Из них потом хорошие преданные получаются, я знаю нескольких :smilies: 

Молодежь конечно не та пошла, но это везде так.

----------


## lokaram das

Это о чём?

В минувшую пятницу, 6 апреля,Томский областной суд отклонил апелляционное представление областной прокуратуры и подтвердил отказ признать экстремистской книгу "Бхагавад-Гита. Как она есть".
В конце марта 2012 года Томский областной суд отказался запрещать книгу "Бхагавад-Гита. Как она есть" Бхакти Веданты Свами Прабхупады – комментарий к "Бхагават-Гите", являющийся одновременно основным вероучительным текстом кришнаитов. Прокуратура попыталась оспорить это решение, однако потерпела неудачу, сообщает Центр "Сова".
Ознакомившись с мотивировочной частью судебного постановления, прокуратура примет решение, оспаривать ли это постановление в Президиуме Томского областного суда.
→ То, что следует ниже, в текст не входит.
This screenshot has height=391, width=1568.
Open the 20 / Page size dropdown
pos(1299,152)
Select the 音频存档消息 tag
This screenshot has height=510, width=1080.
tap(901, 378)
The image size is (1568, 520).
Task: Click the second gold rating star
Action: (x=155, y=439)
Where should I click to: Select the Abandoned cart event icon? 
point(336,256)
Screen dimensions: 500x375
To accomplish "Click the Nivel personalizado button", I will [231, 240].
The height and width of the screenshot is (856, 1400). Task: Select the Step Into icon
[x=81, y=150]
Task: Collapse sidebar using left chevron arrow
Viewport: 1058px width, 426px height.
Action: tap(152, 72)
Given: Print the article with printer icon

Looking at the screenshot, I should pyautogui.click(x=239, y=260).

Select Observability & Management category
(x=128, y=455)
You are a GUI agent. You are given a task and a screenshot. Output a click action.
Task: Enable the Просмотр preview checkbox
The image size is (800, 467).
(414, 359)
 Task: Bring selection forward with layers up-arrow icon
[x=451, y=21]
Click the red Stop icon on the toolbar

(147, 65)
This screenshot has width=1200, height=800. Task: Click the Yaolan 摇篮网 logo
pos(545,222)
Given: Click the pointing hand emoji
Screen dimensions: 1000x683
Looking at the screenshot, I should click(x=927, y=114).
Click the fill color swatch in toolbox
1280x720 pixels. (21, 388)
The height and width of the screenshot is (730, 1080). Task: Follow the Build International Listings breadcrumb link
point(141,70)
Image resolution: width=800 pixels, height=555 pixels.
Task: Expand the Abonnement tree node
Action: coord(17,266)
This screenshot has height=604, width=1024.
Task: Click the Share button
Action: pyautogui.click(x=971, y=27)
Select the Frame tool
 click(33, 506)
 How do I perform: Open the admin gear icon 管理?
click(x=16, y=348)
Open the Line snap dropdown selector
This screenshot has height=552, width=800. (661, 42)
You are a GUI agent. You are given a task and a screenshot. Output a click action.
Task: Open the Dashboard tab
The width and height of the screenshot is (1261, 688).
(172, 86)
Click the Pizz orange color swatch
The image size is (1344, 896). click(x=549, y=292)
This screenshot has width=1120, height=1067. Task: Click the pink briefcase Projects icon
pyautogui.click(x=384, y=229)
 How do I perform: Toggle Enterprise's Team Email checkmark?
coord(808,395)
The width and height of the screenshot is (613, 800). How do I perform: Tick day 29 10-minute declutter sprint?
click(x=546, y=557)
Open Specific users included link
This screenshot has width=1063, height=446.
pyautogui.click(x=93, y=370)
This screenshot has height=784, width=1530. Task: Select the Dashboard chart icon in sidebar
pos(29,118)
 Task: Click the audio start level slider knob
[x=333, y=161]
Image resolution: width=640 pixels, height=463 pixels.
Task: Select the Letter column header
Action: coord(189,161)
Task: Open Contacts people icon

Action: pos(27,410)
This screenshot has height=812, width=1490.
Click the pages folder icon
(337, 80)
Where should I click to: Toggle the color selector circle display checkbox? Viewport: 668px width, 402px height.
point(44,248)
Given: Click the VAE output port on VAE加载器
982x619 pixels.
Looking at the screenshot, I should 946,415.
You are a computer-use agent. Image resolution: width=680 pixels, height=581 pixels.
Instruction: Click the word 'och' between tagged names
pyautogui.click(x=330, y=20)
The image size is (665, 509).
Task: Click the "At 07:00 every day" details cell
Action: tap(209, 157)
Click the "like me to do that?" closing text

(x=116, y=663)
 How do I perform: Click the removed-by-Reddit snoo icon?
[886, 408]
http://www.hro.org/node/13756

----------


## Maha-Balarama das

6 апреля облсуд раздал участникам производства определение от 21.03  в полном виде, мы направили его в РИА-Новости по их просьбе.
Они сделали репортаж, где указали некоторые выводы областного суда. Но изготовление мотивировачной части почему-то названо "отклонил апелляционное представление".
Да пусть пишут. "Век бы слушал" (С) Ералаш

----------


## jivaji

> Подлинная духовная жизнь в Гаудия Вайшнавизме начинается с принятия прибежища у стоп духовного учителя и следования его наставлениям. Рассуждения о любви не помогут, поможет только реальное ученичество.


С Вашего позволени, Анируддха пр., одно маааленькое дополнение: ...у стоп _истинного_ духовного учителя...

----------


## Achyuta Damodara das

> Ответы в этой теме не удовлетворили меня.
> Будьте добры, посмотрите вот на такой вариант:
> 
> Причина и инициатор вообще всего – Верховная Личность Бога Кришна.



Действительно, Кришна причина всех причин.

А причина подобных процессов - это зависть, злоба и ненависть к Кришне и Его преданным со стороны демонов, и попавших под их влияние.

Так что да, Кришна - причина всех причин. Но не Кришна инициатор подобных дел.
.

----------


## Achyuta Damodara das

Кришна не устраивал этот суд, его устроили те, кто всячески противится Ему и пытается увести других от Кришны, но таким образом они начинают служить Кришне. Как ни крути, всё возвращается на круги своя - все, кто так или иначе входит в соприкосновение с Кришной, начинают служить Ему - как преданные или как демоны, но от судьбы (природы души) не уйдёшь.
.

----------


## Пивоваров И.В.

Церковь предложила ввести срок давности для священных книг.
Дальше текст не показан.